Others are more pessimistic, believe that we should just take our lumps and get on with that rewrite, usually in whatever is their favorite managed (or unmanaged, in some cases) language. Yet others pursue compiler based or hardware based solutions which all introduce different degrees of incompatibility.

I'm somewhat bearish on seeing this problem resolved in my lifetime. At the same time I applaud every little step in the right direction. And I personally do not believe that replacing C's 'string type' (which it really doesn't have other than nul terminated string literals) is the way to go due to the reasons outlined above. But an incremental approach allows for fixing some known issues and allows us to back away from historical mistakes in a way that we can afford the cost and to do so without incurring the penalty of a complete rewrite (which usually comes with a whole raft of new bugs as well). So small improvements that do not address each and every grievance should be welcomed. Even if they no doubt introduce new problems at least the scope is such that you can - hopefully - deal with those without introducing new security issues.

GoblinSlayer · on July 20, 2023

Putty and s2n are examples how this problem is solved, they work on POSIX, e.g. linux, just compile them with gcc and they work.

GoblinSlayer · on July 19, 2023

>32bit or 64bit length? Signed or unsigned? It doesn't make sense to have a signed length.

32 bit should be enough for everyone, it's easier to type as int, and you have less problems with variable sized integers on different targets. Signed length makes sense because length is a number, and numbers are signed, also in conjunction with array -1 sentinel value is often used.

>If you don't, you cannot represent a null string (IE a missing value) differently to an empty string.

C++ can't do it either with std::string and sky doesn't fall, because such distinction is rarely needed and for business logic empty string means absence of value, actually in languages with nullable strings null string and empty string are routinely synonymous and you often use a method like IsNullOrEmpty to check for absence of value. Anyway you need the concept of absence for other types too, like int, so string isn't special here.

>You have to mandate that they use a special stringFree function, or rely on callers first freeing the pointer field and then freeing the struct.

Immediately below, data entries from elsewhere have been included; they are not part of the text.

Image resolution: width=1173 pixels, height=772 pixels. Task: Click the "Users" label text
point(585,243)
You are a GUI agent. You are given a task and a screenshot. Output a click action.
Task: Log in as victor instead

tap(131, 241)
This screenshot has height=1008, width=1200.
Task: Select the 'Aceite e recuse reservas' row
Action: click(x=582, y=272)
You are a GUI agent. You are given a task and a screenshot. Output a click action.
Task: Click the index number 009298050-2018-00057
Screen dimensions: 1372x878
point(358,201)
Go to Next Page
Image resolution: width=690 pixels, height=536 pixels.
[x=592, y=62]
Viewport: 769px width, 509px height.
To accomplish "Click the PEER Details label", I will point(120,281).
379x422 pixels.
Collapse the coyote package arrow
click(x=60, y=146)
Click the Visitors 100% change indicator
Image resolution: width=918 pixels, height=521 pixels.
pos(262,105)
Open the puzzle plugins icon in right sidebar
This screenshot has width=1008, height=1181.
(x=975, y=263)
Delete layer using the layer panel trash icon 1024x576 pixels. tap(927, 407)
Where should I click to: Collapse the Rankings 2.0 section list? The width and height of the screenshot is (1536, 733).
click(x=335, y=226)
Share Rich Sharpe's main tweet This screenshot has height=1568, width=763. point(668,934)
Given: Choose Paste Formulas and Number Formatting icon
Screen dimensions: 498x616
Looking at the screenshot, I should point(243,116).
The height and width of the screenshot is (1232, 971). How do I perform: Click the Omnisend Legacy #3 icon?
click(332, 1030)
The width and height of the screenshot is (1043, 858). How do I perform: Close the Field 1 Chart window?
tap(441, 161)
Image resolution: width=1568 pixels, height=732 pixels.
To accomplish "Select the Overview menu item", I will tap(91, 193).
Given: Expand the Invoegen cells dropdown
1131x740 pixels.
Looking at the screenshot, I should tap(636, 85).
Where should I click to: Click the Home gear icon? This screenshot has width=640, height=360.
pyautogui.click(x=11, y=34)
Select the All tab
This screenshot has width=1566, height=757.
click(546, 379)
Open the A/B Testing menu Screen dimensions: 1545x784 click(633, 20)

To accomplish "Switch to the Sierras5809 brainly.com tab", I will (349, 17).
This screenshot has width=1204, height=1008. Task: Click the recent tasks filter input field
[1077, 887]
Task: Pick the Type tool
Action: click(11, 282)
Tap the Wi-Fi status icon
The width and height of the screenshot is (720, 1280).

pointer+length struct is a value type, see https://en.cppreference.com/w/cpp/container/span

lelanthran · on July 19, 2023

> C++ can't do it either with std::string and sky doesn't fall, because such distinction is rarely needed and for business logic empty string means absence of value,

Incorrect. I'm literally, today, working on a project where the business logic is different depending on whether an empty string is stored in the database, or no string.

"User didn't get to fill in a preference" is very different from "user didn't indicate a preference".

In more practical terms, a missing value could mean that we use the default while an empty value could mean that we don't use it at all.

GoblinSlayer · on July 19, 2023

For user empty text field means absence of value. Indeed, rarely a situation arises for optional values, but it's not only for strings, other types like int may need it too.

jacquesm · on July 19, 2023

The end user representation of a programming construct versus the implementation details surrounding such constructs give rise to what is called a 'leaky abstraction', in this case that 'absence of value' is something entirely different than 'empty string'.

We have a way of representing absence of value for some data types but not for others, again because of implementation details. This sort of leaky abstraction often gives options for creativity but it can also lead to trouble and bugs. Some languages offer such 'optional' behavior to more datatypes and make it a part of function calling conventions, either by supplying a default or by leaving the optional parameters set to the equivalent of 'empty' or even 'undefined' if that is possible.